> **Stated exercise 1**
In the listing, set out as a numbered list the lines starting at the one containing "EVENTS CALENDAR (169, 284)" and ending at the one containing "All Hours & Locations (1091, 130)", both included.
Begin Text block
# Getting Error v301 over 90% of the time (Hulu, xfinity, Netflix)



## nrnoble (Aug 25, 2004)

I am constantly getting V301 errors when I attempt to access various streaming applications such as Hulu+, Netflix, xFinity, Amazon etc, etc.

If I spend 2-3 minutes accessing the stream application (ie 50+ times) the Tivo Preimiere will finally connect, but it requires determination on my part to sit there selecting the stream application until there is a successful connection.

I have two Tivo S3, a Rulu XS, and a PC; when accessing the same stream applications (ie Netflix) I do not have any problems, thus its not a problem with my local network. I have been using these stream applications for several years without getting errors. It is only the TiVo Preimere that is currently failing.


----------



## abqdan (Aug 29, 2012)

This is a TiVo problem. They don't seem to be working on it, despite many calls to the support line; they just keep saying 'keep trying and maybe it will get better". Roku, Apple TV, WD TV - all these cheap streaming boxes work, but the TiVo Apps developers just don't seem to be able to get it right. I bought the WD TV in the end because TiVo just doesn't work. See my original thread on this: http://www.tivocommunity.com/tivo-vb/showthread.php?t=492065&highlight=v301


----------



## nrnoble (Aug 25, 2004)

Thanks. I did not see that other thread.

Anyone have a technical understanding as to what is going wrong?

For me its all streaming apps that have the problem. Netflix, Hulu+, xFinity, Amazon. Its a major pain in butt when Hulu+ goes to a commerical (switching to a different video), and suddenly I get v301 error and completely disconnect from Hulu+, thus forced to start all over again trying to connect, and restart the TV episode or movie.
End Text block
> **Stated exercise 2**
Output the forum thread on V301 streaming errors in full, word for word.
Begin Data to process
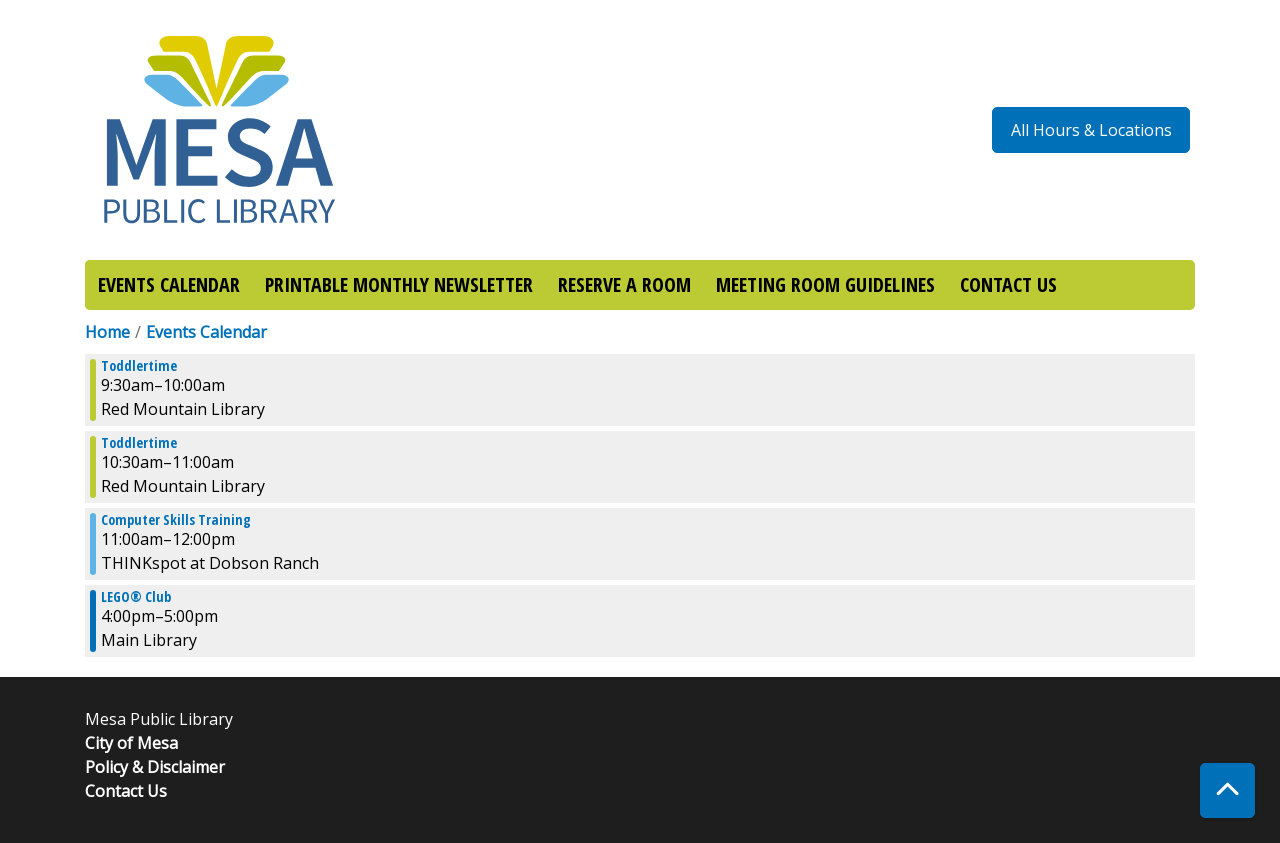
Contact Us (126, 791)
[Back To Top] (1227, 790)
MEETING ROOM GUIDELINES (825, 284)
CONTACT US (1008, 284)
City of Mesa (131, 743)
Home (107, 332)
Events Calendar (206, 332)
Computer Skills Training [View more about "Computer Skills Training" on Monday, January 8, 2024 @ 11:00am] (176, 520)
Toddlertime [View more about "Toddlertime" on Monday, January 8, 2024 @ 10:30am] (139, 443)
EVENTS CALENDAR (169, 284)
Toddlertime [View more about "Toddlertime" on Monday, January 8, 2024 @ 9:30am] (139, 366)
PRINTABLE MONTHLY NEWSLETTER (399, 284)
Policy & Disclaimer (155, 767)
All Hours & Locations (1091, 130)
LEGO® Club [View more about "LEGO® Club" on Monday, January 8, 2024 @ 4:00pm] (136, 597)
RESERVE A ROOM (624, 284)
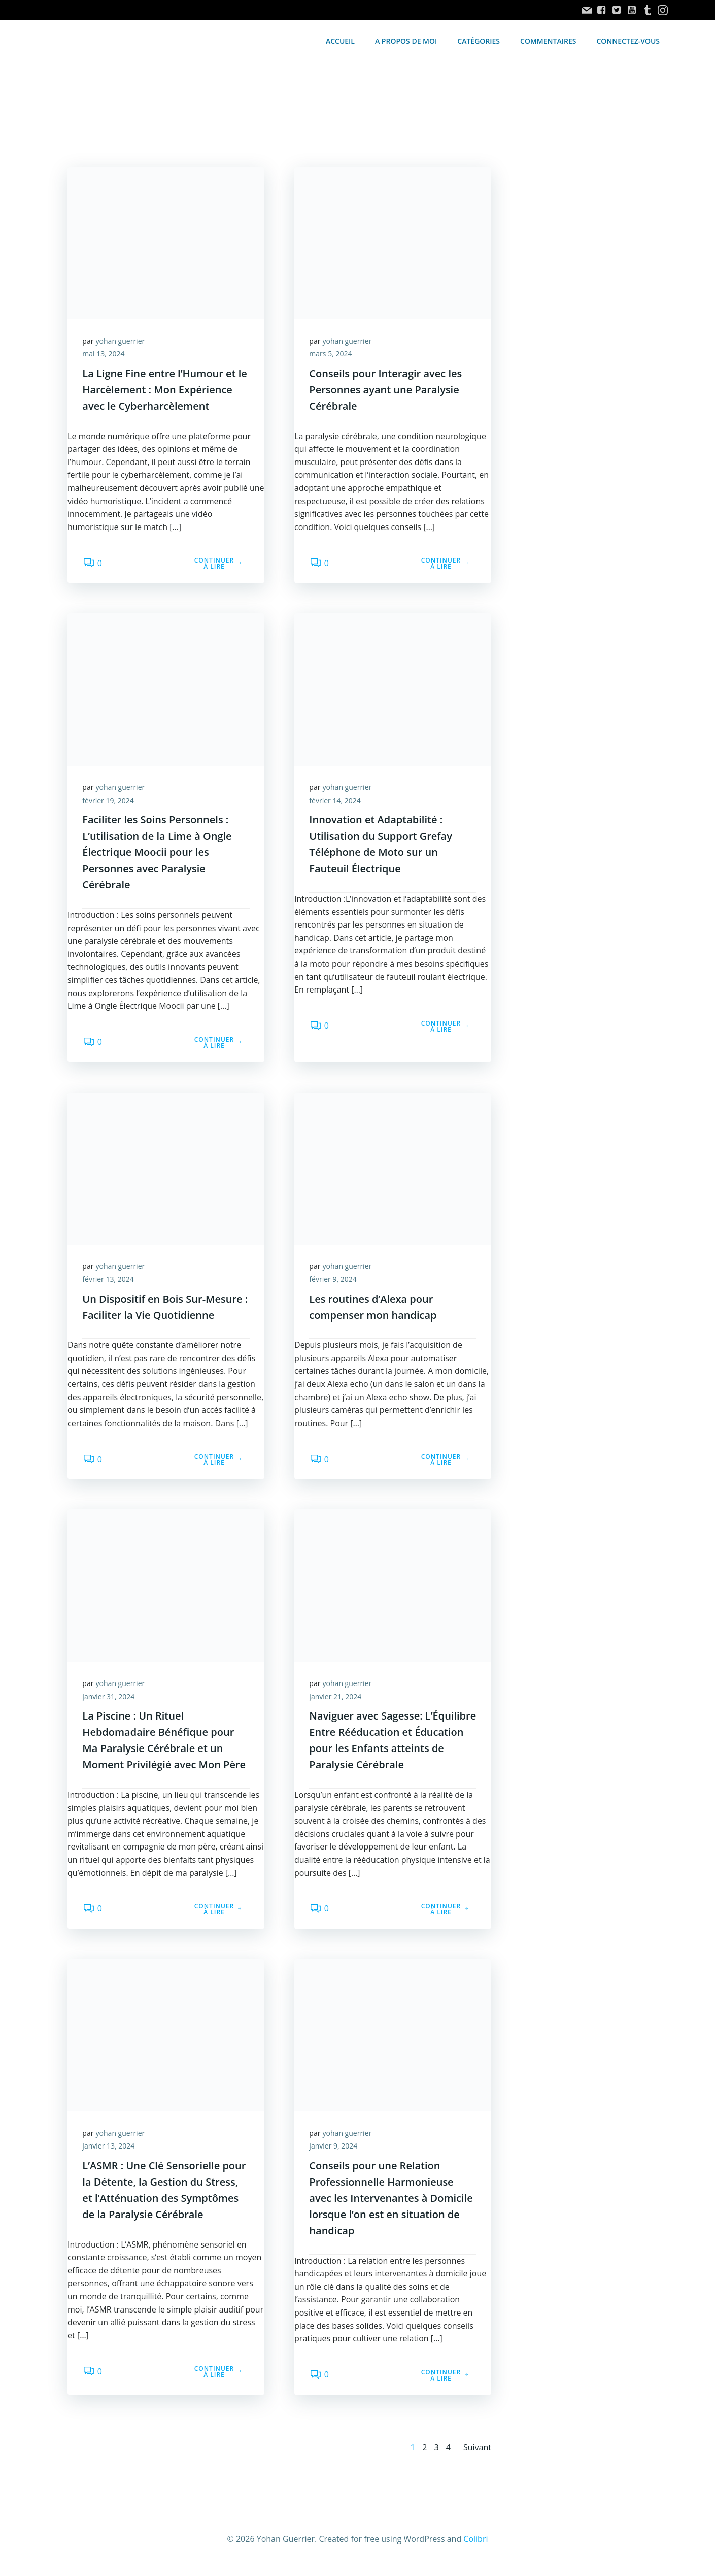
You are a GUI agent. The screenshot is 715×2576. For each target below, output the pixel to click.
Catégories (479, 41)
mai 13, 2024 (104, 355)
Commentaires (548, 41)
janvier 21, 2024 (336, 1700)
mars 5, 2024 (331, 355)
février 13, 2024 (108, 1281)
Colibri (475, 2544)
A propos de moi (406, 41)
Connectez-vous (628, 41)
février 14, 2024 (335, 802)
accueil (340, 41)
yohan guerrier (121, 342)
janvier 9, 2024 (334, 2150)
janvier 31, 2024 (109, 1700)
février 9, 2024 (333, 1281)
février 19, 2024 (108, 802)
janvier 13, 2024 (109, 2150)
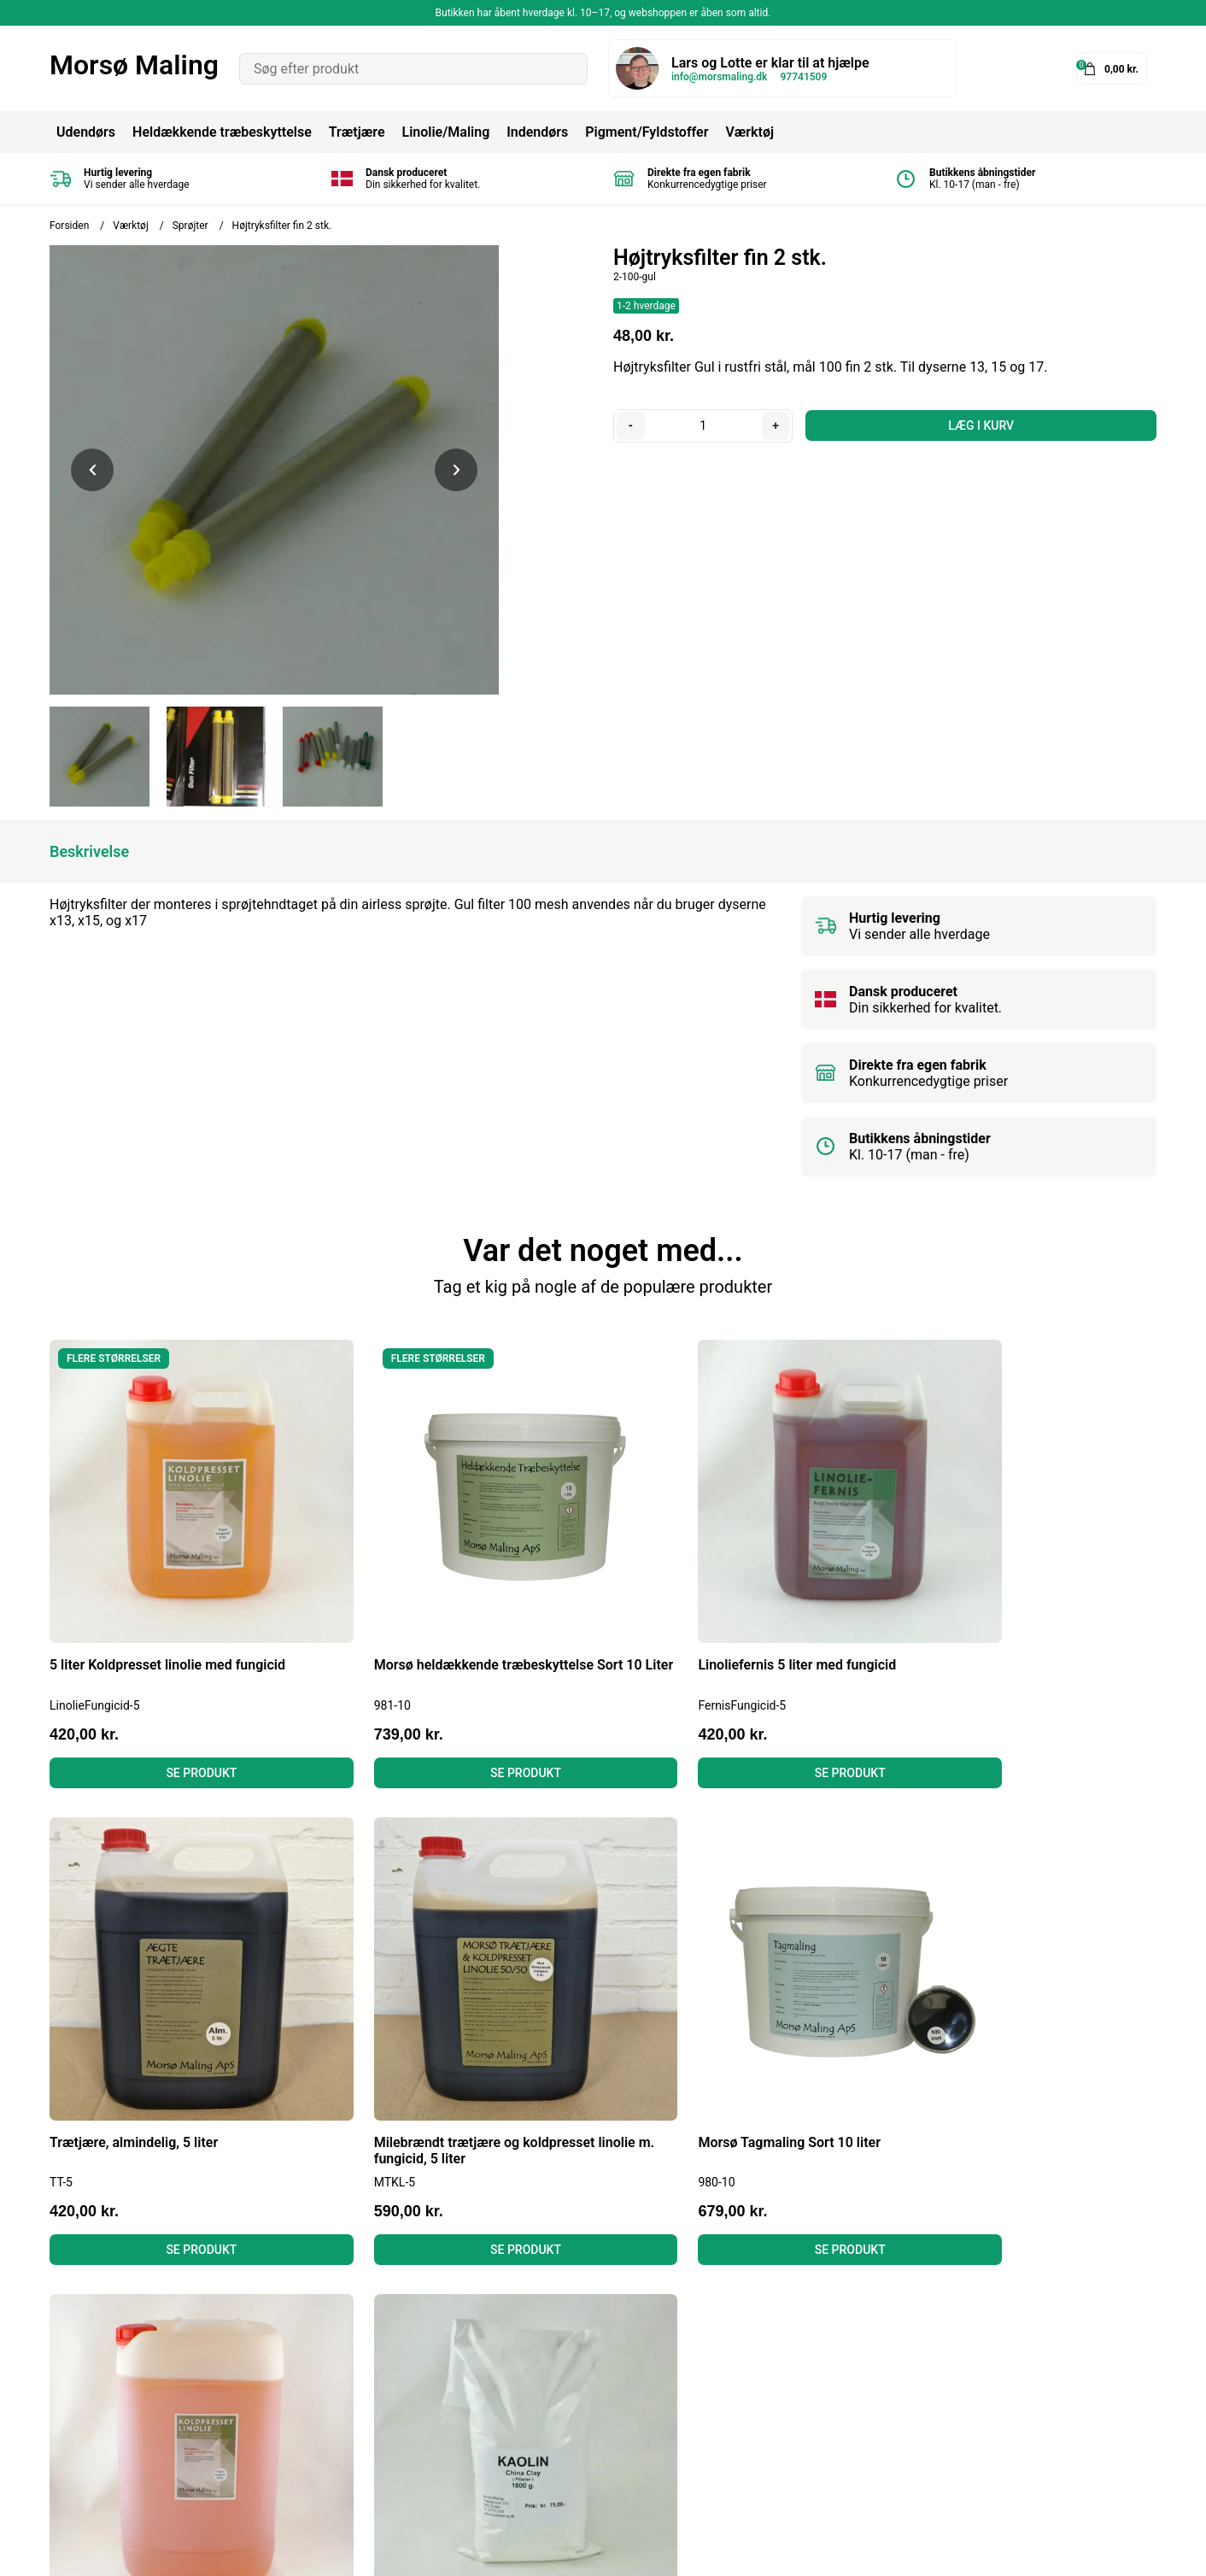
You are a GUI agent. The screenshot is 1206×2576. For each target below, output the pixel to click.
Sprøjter (190, 226)
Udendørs (85, 132)
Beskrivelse (89, 851)
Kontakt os (332, 2446)
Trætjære (357, 132)
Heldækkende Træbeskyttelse (640, 2331)
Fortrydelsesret (345, 2377)
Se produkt (180, 1730)
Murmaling (584, 2400)
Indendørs (537, 132)
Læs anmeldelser (352, 2400)
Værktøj (749, 132)
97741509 (803, 77)
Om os (319, 2423)
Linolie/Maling (445, 132)
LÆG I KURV (980, 425)
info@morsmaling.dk (719, 77)
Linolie (571, 2377)
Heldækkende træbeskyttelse (222, 132)
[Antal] (702, 425)
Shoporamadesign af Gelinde (1068, 2551)
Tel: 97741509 (93, 2400)
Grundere (578, 2446)
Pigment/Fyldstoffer (646, 132)
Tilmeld (1126, 2408)
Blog (313, 2331)
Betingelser (334, 2354)
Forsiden (69, 226)
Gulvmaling (585, 2423)
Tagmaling (583, 2354)
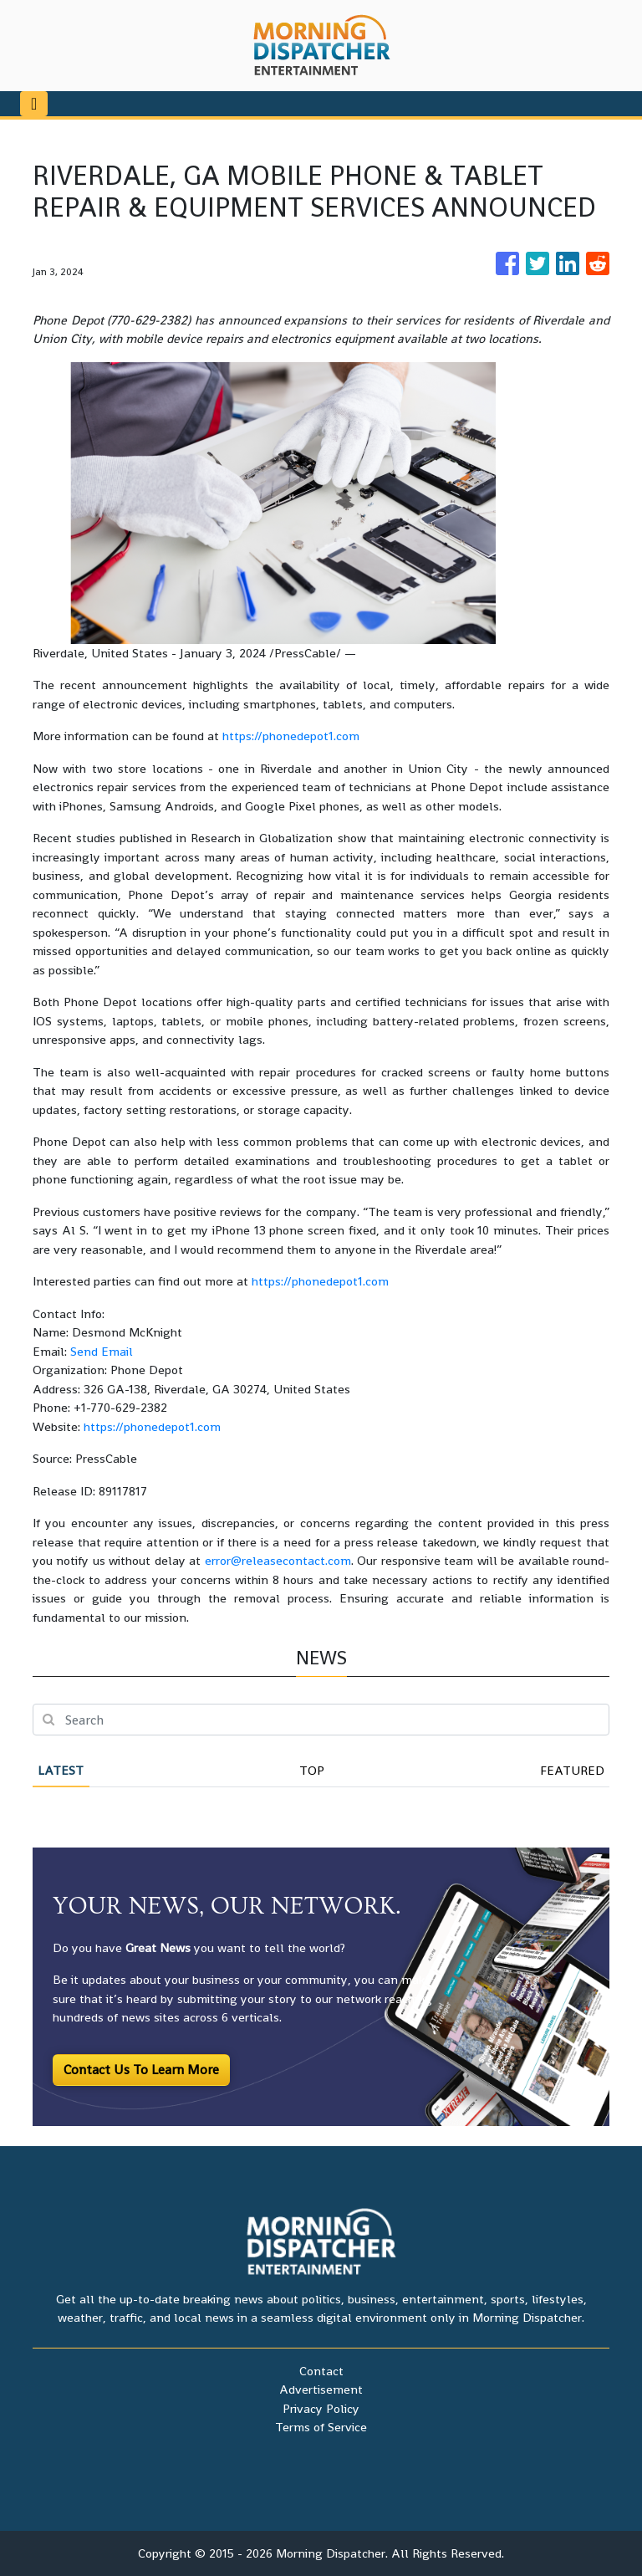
End Data to process
> **Result 1**
1. EVENTS CALENDAR (169, 284)
2. Toddlertime [View more about "Toddlertime" on Monday, January 8, 2024 @ 9:30am] (139, 366)
3. PRINTABLE MONTHLY NEWSLETTER (399, 284)
4. Policy & Disclaimer (155, 767)
5. All Hours & Locations (1091, 130)

> **Result 2**
# Getting Error v301 over 90% of the time (Hulu, xfinity, Netflix)



## nrnoble (Aug 25, 2004)

I am constantly getting V301 errors when I attempt to access various streaming applications such as Hulu+, Netflix, xFinity, Amazon etc, etc.

If I spend 2-3 minutes accessing the stream application (ie 50+ times) the Tivo Preimiere will finally connect, but it requires determination on my part to sit there selecting the stream application until there is a successful connection.

I have two Tivo S3, a Rulu XS, and a PC; when accessing the same stream applications (ie Netflix) I do not have any problems, thus its not a problem with my local network. I have been using these stream applications for several years without getting errors. It is only the TiVo Preimere that is currently failing.


----------



## abqdan (Aug 29, 2012)

This is a TiVo problem. They don't seem to be working on it, despite many calls to the support line; they just keep saying 'keep trying and maybe it will get better". Roku, Apple TV, WD TV - all these cheap streaming boxes work, but the TiVo Apps developers just don't seem to be able to get it right. I bought the WD TV in the end because TiVo just doesn't work. See my original thread on this: http://www.tivocommunity.com/tivo-vb/showthread.php?t=492065&highlight=v301


----------



## nrnoble (Aug 25, 2004)

Thanks. I did not see that other thread.

Anyone have a technical understanding as to what is going wrong?

For me its all streaming apps that have the problem. Netflix, Hulu+, xFinity, Amazon. Its a major pain in butt when Hulu+ goes to a commerical (switching to a different video), and suddenly I get v301 error and completely disconnect from Hulu+, thus forced to start all over again trying to connect, and restart the TV episode or movie.